> _The problem_
Make an exact copy of every entry, from the first line to the last.

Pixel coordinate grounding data

^^^^

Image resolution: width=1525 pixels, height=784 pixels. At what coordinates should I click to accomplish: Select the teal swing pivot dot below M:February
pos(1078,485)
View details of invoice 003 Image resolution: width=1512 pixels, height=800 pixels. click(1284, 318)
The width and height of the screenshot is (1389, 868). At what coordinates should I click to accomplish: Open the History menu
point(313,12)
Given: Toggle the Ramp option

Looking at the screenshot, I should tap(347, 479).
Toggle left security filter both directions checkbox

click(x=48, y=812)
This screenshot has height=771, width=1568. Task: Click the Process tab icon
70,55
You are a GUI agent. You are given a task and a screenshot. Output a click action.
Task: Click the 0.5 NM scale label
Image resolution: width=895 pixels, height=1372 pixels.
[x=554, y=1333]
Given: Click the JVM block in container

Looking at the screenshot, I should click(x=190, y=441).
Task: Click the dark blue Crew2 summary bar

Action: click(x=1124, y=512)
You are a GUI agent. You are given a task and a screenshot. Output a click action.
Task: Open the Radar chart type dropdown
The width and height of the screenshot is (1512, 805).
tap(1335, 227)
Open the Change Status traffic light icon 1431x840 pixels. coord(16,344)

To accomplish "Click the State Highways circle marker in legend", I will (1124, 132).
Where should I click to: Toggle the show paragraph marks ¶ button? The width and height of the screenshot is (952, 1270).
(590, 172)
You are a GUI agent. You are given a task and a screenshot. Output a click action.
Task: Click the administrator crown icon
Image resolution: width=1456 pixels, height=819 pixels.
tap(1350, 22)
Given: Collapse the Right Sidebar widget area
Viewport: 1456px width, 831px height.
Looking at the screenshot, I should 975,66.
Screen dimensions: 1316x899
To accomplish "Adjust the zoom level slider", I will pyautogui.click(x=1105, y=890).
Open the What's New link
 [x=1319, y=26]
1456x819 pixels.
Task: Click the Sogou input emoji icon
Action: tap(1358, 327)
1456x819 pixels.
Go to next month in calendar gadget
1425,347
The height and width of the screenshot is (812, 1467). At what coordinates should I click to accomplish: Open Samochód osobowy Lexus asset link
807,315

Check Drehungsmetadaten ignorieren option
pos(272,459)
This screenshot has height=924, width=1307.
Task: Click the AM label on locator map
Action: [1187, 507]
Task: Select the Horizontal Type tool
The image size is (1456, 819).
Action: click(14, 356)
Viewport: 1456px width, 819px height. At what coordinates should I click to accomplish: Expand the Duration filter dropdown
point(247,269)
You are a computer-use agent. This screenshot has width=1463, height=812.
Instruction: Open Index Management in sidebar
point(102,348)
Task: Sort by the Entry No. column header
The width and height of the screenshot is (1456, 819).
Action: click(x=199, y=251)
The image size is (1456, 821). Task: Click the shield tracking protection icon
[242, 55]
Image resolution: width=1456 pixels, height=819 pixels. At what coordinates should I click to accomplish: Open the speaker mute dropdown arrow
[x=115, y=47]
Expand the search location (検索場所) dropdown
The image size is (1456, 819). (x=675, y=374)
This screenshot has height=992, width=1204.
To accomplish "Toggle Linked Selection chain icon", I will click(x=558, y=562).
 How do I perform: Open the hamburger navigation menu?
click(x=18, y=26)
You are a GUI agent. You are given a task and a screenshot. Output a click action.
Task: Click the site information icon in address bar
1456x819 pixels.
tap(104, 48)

^^^^

> _Solved problem_
Image resolution: width=1525 pixels, height=784 pixels. At what coordinates should I click to accomplish: Select the teal swing pivot dot below M:February
pos(1078,485)
View details of invoice 003 Image resolution: width=1512 pixels, height=800 pixels. click(1284, 318)
The width and height of the screenshot is (1389, 868). At what coordinates should I click to accomplish: Open the History menu
point(313,12)
Given: Toggle the Ramp option

Looking at the screenshot, I should tap(347, 479).
Toggle left security filter both directions checkbox

click(x=48, y=812)
This screenshot has height=771, width=1568. Task: Click the Process tab icon
70,55
You are a GUI agent. You are given a task and a screenshot. Output a click action.
Task: Click the 0.5 NM scale label
Image resolution: width=895 pixels, height=1372 pixels.
[x=554, y=1333]
Given: Click the JVM block in container

Looking at the screenshot, I should click(x=190, y=441).
Task: Click the dark blue Crew2 summary bar

Action: click(x=1124, y=512)
You are a GUI agent. You are given a task and a screenshot. Output a click action.
Task: Open the Radar chart type dropdown
The width and height of the screenshot is (1512, 805).
tap(1335, 227)
Open the Change Status traffic light icon 1431x840 pixels. coord(16,344)

To accomplish "Click the State Highways circle marker in legend", I will (1124, 132).
Where should I click to: Toggle the show paragraph marks ¶ button? The width and height of the screenshot is (952, 1270).
(590, 172)
You are a GUI agent. You are given a task and a screenshot. Output a click action.
Task: Click the administrator crown icon
Image resolution: width=1456 pixels, height=819 pixels.
tap(1350, 22)
Given: Collapse the Right Sidebar widget area
Viewport: 1456px width, 831px height.
Looking at the screenshot, I should 975,66.
Screen dimensions: 1316x899
To accomplish "Adjust the zoom level slider", I will pyautogui.click(x=1105, y=890).
Open the What's New link
 [x=1319, y=26]
1456x819 pixels.
Task: Click the Sogou input emoji icon
Action: tap(1358, 327)
1456x819 pixels.
Go to next month in calendar gadget
1425,347
The height and width of the screenshot is (812, 1467). At what coordinates should I click to accomplish: Open Samochód osobowy Lexus asset link
807,315

Check Drehungsmetadaten ignorieren option
pos(272,459)
This screenshot has height=924, width=1307.
Task: Click the AM label on locator map
Action: [1187, 507]
Task: Select the Horizontal Type tool
The image size is (1456, 819).
Action: click(14, 356)
Viewport: 1456px width, 819px height. At what coordinates should I click to accomplish: Expand the Duration filter dropdown
point(247,269)
You are a computer-use agent. This screenshot has width=1463, height=812.
Instruction: Open Index Management in sidebar
point(102,348)
Task: Sort by the Entry No. column header
The width and height of the screenshot is (1456, 819).
Action: click(x=199, y=251)
The image size is (1456, 821). Task: Click the shield tracking protection icon
[242, 55]
Image resolution: width=1456 pixels, height=819 pixels. At what coordinates should I click to accomplish: Open the speaker mute dropdown arrow
[x=115, y=47]
Expand the search location (検索場所) dropdown
The image size is (1456, 819). (x=675, y=374)
This screenshot has height=992, width=1204.
To accomplish "Toggle Linked Selection chain icon", I will click(x=558, y=562).
 How do I perform: Open the hamburger navigation menu?
click(x=18, y=26)
You are a GUI agent. You are given a task and a screenshot. Output a click action.
Task: Click the site information icon in address bar
1456x819 pixels.
tap(104, 48)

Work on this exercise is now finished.